Write out, word for word, the entries from the line containing "Enable the Raw request headers checkbox" through the line containing "Action: [64, 24]", including both of those lines.

====== Provided records

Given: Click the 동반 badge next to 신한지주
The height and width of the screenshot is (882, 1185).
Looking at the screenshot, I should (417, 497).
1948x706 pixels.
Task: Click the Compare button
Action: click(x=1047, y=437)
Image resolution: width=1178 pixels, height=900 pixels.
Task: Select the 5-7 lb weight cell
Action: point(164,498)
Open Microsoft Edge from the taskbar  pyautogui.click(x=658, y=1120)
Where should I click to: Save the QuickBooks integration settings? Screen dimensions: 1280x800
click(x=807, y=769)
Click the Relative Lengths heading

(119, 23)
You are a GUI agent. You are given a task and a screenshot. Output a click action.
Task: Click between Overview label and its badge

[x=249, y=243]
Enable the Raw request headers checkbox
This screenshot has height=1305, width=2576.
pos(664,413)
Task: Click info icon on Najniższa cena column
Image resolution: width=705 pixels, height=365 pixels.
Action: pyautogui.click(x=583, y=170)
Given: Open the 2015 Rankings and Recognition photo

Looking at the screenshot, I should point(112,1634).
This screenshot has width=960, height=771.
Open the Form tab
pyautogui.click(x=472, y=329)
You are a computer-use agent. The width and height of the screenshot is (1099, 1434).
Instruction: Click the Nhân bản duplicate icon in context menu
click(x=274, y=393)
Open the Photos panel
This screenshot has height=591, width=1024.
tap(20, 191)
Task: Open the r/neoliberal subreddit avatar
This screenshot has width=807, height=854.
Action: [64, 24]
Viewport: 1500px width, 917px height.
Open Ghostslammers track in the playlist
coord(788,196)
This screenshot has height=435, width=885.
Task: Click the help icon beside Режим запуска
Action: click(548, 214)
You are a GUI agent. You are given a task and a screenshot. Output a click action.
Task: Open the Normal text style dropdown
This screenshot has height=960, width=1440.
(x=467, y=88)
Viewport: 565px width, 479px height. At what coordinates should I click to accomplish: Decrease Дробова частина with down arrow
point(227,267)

============

Output for this exercise:
Enable the Raw request headers checkbox
This screenshot has height=1305, width=2576.
pos(664,413)
Task: Click info icon on Najniższa cena column
Image resolution: width=705 pixels, height=365 pixels.
Action: pyautogui.click(x=583, y=170)
Given: Open the 2015 Rankings and Recognition photo

Looking at the screenshot, I should point(112,1634).
This screenshot has width=960, height=771.
Open the Form tab
pyautogui.click(x=472, y=329)
You are a computer-use agent. The width and height of the screenshot is (1099, 1434).
Instruction: Click the Nhân bản duplicate icon in context menu
click(x=274, y=393)
Open the Photos panel
This screenshot has height=591, width=1024.
tap(20, 191)
Task: Open the r/neoliberal subreddit avatar
This screenshot has width=807, height=854.
Action: [64, 24]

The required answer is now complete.